Al tavolo, che per la prima volta vede il negoziato entrare nel vivo del piano industriale e occupazionale, siedono Am Investco, la cordata guidata da Arcelor Mittal, le delegazioni di categoria – Fim, Fiom, Uilm – i commissari straordinari, e per il governo il direttore generale del Mise, Giampiero Castano.

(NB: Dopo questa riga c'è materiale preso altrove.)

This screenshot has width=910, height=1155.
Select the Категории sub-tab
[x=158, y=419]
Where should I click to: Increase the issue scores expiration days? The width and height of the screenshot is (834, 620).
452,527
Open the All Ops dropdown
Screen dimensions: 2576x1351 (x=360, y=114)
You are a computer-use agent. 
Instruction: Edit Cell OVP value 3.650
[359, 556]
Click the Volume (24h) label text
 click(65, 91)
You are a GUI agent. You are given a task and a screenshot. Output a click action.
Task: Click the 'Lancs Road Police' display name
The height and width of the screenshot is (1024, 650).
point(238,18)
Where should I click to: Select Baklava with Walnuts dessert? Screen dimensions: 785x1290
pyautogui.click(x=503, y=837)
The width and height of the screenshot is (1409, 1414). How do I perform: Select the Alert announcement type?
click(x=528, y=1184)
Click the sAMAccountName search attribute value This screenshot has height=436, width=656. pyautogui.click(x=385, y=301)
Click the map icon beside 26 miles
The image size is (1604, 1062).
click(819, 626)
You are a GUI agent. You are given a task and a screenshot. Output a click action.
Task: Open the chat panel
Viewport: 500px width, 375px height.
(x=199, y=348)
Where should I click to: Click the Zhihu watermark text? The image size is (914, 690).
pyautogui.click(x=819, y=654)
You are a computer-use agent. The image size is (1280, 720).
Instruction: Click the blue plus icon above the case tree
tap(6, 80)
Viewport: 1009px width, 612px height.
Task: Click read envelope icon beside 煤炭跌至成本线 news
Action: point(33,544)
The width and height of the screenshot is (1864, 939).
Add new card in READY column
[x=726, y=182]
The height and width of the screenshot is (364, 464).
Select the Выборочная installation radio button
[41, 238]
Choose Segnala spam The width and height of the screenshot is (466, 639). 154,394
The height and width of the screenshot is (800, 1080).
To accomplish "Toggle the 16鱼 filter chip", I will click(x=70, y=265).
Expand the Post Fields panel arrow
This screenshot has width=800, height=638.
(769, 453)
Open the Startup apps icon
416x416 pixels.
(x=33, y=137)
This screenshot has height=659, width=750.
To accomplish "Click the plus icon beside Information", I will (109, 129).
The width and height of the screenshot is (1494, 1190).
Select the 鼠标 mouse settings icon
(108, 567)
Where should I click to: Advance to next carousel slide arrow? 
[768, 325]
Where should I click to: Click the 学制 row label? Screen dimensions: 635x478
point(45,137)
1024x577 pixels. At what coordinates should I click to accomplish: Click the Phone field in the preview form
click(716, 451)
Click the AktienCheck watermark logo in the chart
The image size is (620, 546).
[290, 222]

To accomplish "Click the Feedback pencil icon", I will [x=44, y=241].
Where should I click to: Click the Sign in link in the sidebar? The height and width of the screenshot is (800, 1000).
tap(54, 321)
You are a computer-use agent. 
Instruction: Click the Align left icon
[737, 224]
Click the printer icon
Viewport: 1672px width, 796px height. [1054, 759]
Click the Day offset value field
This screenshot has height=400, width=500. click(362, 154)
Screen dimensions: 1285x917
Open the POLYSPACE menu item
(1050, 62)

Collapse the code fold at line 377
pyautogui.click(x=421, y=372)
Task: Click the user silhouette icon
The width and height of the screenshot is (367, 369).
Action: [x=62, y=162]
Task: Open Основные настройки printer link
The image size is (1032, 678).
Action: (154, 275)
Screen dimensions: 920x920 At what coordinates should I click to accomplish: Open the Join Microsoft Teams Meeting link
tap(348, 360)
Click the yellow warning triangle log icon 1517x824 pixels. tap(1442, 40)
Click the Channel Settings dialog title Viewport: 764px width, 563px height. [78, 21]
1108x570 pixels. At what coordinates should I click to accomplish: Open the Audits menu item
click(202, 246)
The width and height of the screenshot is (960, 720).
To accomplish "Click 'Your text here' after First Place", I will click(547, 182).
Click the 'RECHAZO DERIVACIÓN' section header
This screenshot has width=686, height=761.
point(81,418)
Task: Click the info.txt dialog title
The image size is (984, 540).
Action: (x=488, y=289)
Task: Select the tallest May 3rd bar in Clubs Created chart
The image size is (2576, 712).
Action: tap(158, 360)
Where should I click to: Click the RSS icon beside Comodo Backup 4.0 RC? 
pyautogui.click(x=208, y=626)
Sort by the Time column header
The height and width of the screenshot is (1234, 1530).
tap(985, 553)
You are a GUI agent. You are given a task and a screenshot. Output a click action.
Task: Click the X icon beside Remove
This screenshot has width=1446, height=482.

A quanto si apprende, Mittal è pronta ad assumere non prima del 2023 tutti i lavoratori Ilva in esubero che non abbiano usufruito né di incentivi all’esodo né di prepensionamenti né di un’offerta di lavoro all’interno della nuova Ilva. Una piena occupabilità, dunque, assicurata al “momento della emissione del decreto di cessazione” nel caso “vi fossero ancora dei lavoratori alle dipendenze della società Ilva che non abbiano già ricevuto una proposta di assunzione e non abbiano beneficiato di altre misure e opportunità” e siano “stati continuativamente alle dipendenze della società Ilva dalla data di sottoscrizione del contratto fino alla cessazione dell’amministrazione straordinaria”. A fronte di questo impegno sui lavoratori residui, si legge nella proposta Mittal, i sindacati “si impegnano a raggiungere in buona fede con Am Investco specifiche intese, comprese riduzioni dell’orario di lavoro, che consentano di assicurare i costi del lavoro invariati”.